> **WHAT IS REQUIRED**: Rewrite the records as a Markdown table with the columns "Row" and "Line", numbering each row and leaving out blank lines. Cover only the span from the line containing "Click the Boktittel search magnifier icon" through the end of the records, both ends included, and omit the pictures.

> **STORED ROWS**:
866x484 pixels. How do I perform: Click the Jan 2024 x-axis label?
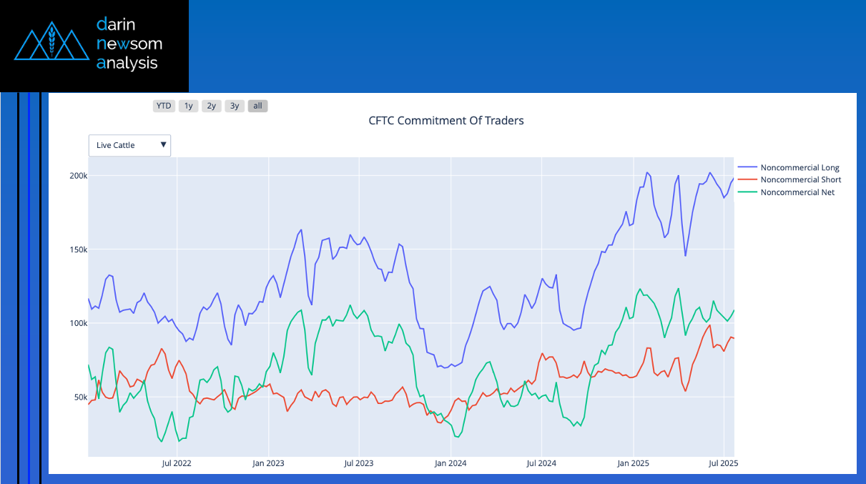[450, 463]
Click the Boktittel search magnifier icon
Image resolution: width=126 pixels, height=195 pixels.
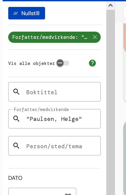pyautogui.click(x=16, y=92)
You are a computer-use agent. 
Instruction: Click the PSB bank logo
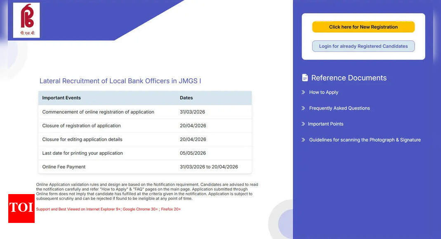(26, 20)
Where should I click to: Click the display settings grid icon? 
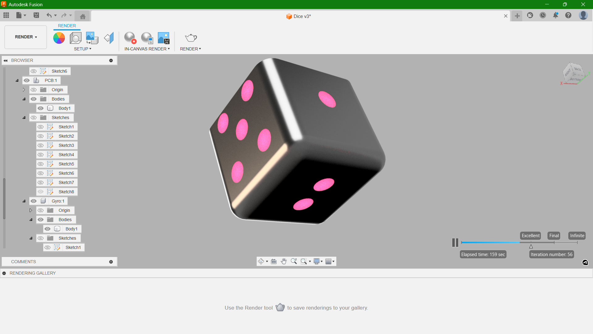click(329, 261)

> **WRITTEN RESPONSE**:
| Row | Line |
|---|---|
| 1 | Click the Boktittel search magnifier icon |
| 2 | Image resolution: width=126 pixels, height=195 pixels. |
| 3 | pyautogui.click(x=16, y=92) |
| 4 | You are a computer-use agent.  |
| 5 | Instruction: Click the PSB bank logo |
| 6 | (26, 20) |
| 7 | Where should I click to: Click the display settings grid icon?  |
| 8 | click(329, 261) |